Chinese Belly Pork (PKP 4.8L & 5.7L)
Belly is usually the cheapest cut of pork and is incredibly rich and indulgent so a little goes a long way.
Try serving with boiled rice and steamed vegetables.
5kg pork belly, rind removed, cut into 5cm pieces
1 tbsp dark soy sauce (GF)
200ml rice wine
2 tbsp olive or cooking oil
2 garlic cloves, thinly sliced
3cm of fresh ginger, peeled and cut in to matchsticks (or 2 tsp of ground ginger)
1 tsp chilli flakes (or chilli powder)
100ml balsamic vinegar
140g brown sugar
700ml vegetable stock (GF)
2 red chillis, sliced and soaked in rice wine vinegar for 1 hour, then drained.
Toss the pork with the soy sauce and 50ml of the rice wine in a bowl.
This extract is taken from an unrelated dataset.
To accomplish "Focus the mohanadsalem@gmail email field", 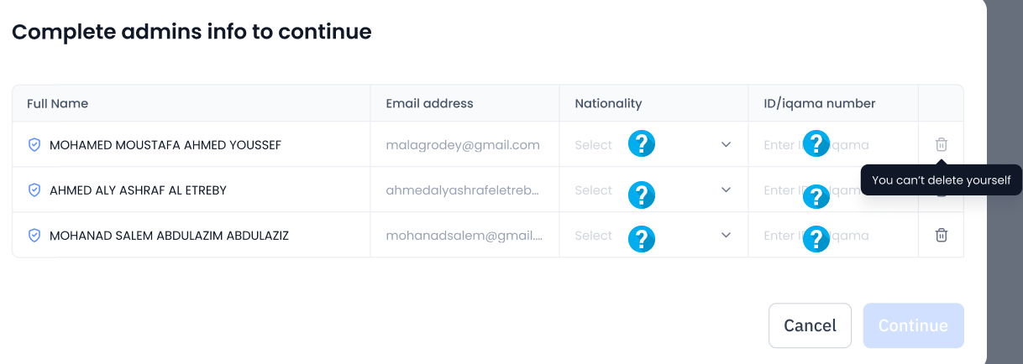I will pos(464,236).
Leave to marinate in the fridge for at least 1 hour, preferably overnight
Select the SAUTE function, add the oil and allow to heat. Brown the pork in batches then set aside.
Add the garlic, ginger and chilli and stir for about 2 minutes until golden, then press CANCEL.
Add the vinegar, remaining rice wine, sugar and stock and stir to combine, then add the pork.
Put the lid on and close the pressure valve then select the STEW/SOUP function and adjust the time to 20 minutes.
When the program has finished press CANCEL. For this recipe we recommend the SLOW RELEASE method before opening the pressure valve and removing the lid.
Select the SAUTE function and stir regularly to reduce the sauce until thick and syrupy, then press CANCEL.
Serve with boiled rice and steamed veg.